Nyanyi Bareng Jakarta (NBJ) terinspirasi dari komunitas serupa di luar negeri yang mewadahi orang bernyanyi bersama tanpa saling kenal.
PEMILIHAN umum telah memanggil kita
Seluruh rakyat menyambut gembira
Hak demokrasi Pancasila
Hikmah Indonesia merdeka
Pilihlah wakilmu yang dapat dipercaya
Pengemban ampera yang setia
Di bawah Undang-Undang Dasar '45
Kita menuju ke pemilihan umum
Lirik Mars Pemilu ini diciptakan oleh Mochtar Embut untuk Pemilu 1971, pemilu kedua di negeri ini. Lagu itu diperdengarkan di enam kali pemilu berikutnya, hingga Pemilu 1997. Mars tersebut terpilih sebagai lagu resmi pemilu dalam sayembara yang digelar pada 1970. Untuk lagunya itu, Mochtar Embut mendapat piagam penghargaan bertanggal 12 September 1970 dari Menteri Dalam Negeri Amirmachmud yang merangkap Ketua Lembaga Pemilihan Umum.

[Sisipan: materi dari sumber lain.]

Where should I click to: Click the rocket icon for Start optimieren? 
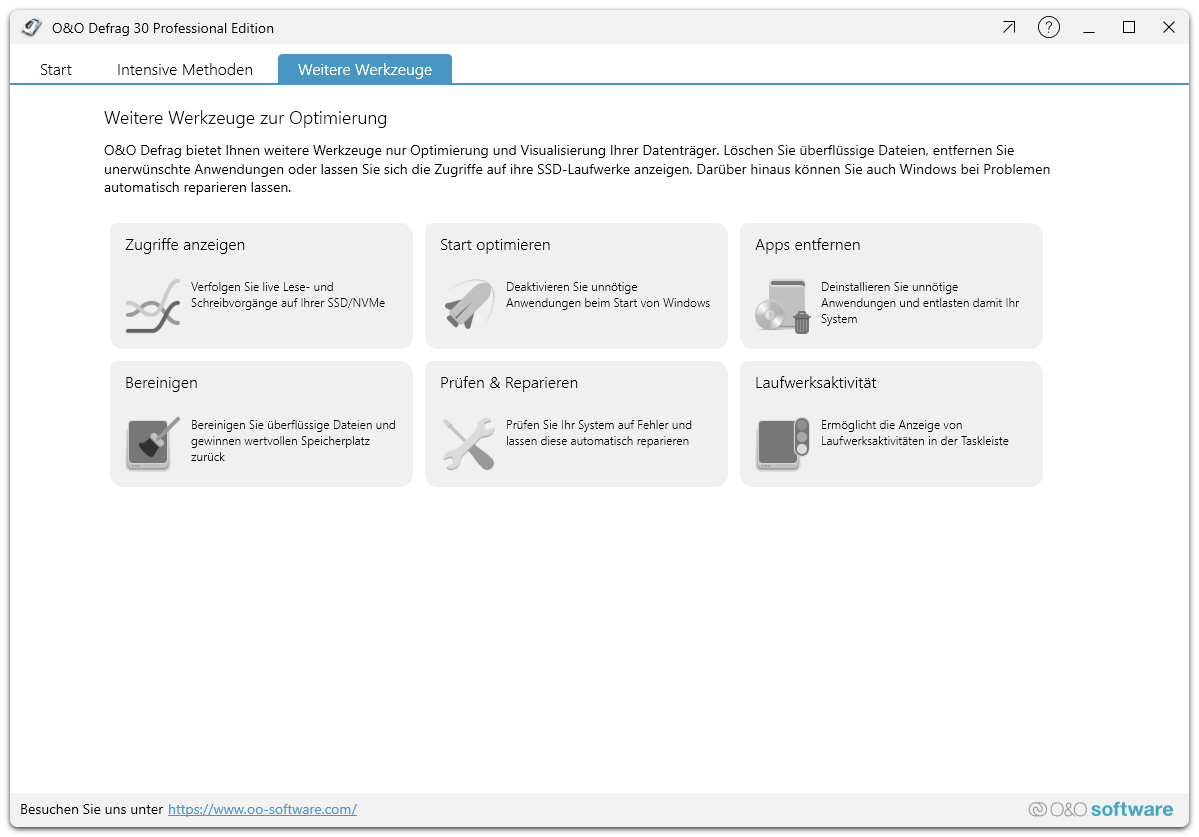pos(469,305)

Mars itu kini kerap diputar lagi di mana-mana, baik di media sosial maupun di media arus utama seperti Metro TV. Banyak orang ikut menyanyikannya dengan nuansa riang gembira. Bahkan, banyak anak muda yang tidak pernah bersinggungan dengan pemilu di era Orde Baru pun bisa hapal lirik dan cengkok lagu pemilu yang sudah berusia hampir 53 tahun itu.
Saya lalu tergelitik bertanya, ada apa sesungguhnya? Bukankah Komisi Pemilihan Umum sudah punya mars pemilu yang baru di Pemilu 1999? Bukankah pula ada jingle pemilu yang digarap grup band Cokelat yang diperdengarkan oleh KPU untuk Pemilu 2024?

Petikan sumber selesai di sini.